• [WHAT YOU ARE ASKED TO DO]:
Look below for the line containing "跳到主文 (34, 181)". Output it and each remaining line of the entries exactly, and nothing else.
· · · ·
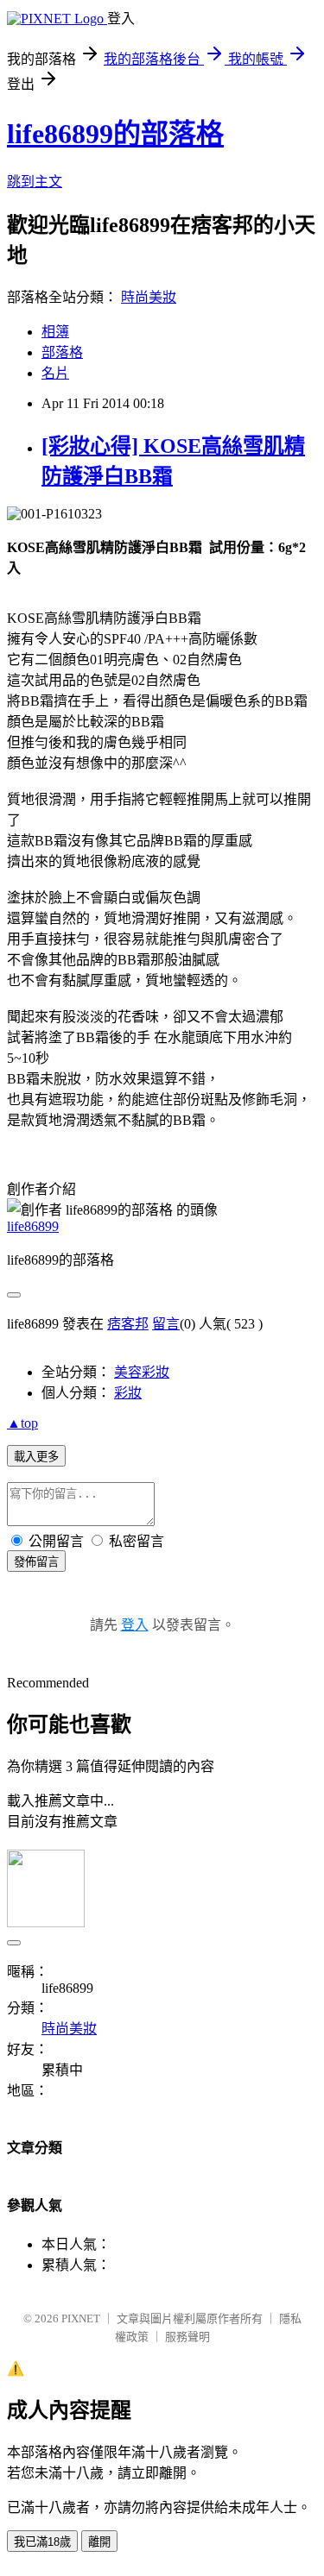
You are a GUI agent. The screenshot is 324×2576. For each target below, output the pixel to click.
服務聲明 (187, 2336)
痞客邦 (128, 1323)
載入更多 (36, 1456)
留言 (166, 1323)
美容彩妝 (141, 1372)
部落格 (62, 352)
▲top (22, 1423)
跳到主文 (34, 181)
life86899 (33, 1226)
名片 (55, 373)
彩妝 (128, 1392)
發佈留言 (36, 1561)
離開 (99, 2541)
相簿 (55, 331)
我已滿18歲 (42, 2541)
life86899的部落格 (115, 133)
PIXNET (80, 2318)
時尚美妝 (148, 297)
· · · ·
• [TASK RESULT]:
跳到主文 (34, 181)
life86899 (33, 1226)
名片 (55, 373)
彩妝 (128, 1392)
發佈留言 (36, 1561)
離開 (99, 2541)
相簿 (55, 331)
我已滿18歲 (42, 2541)
life86899的部落格 (115, 133)
PIXNET (80, 2318)
時尚美妝 (148, 297)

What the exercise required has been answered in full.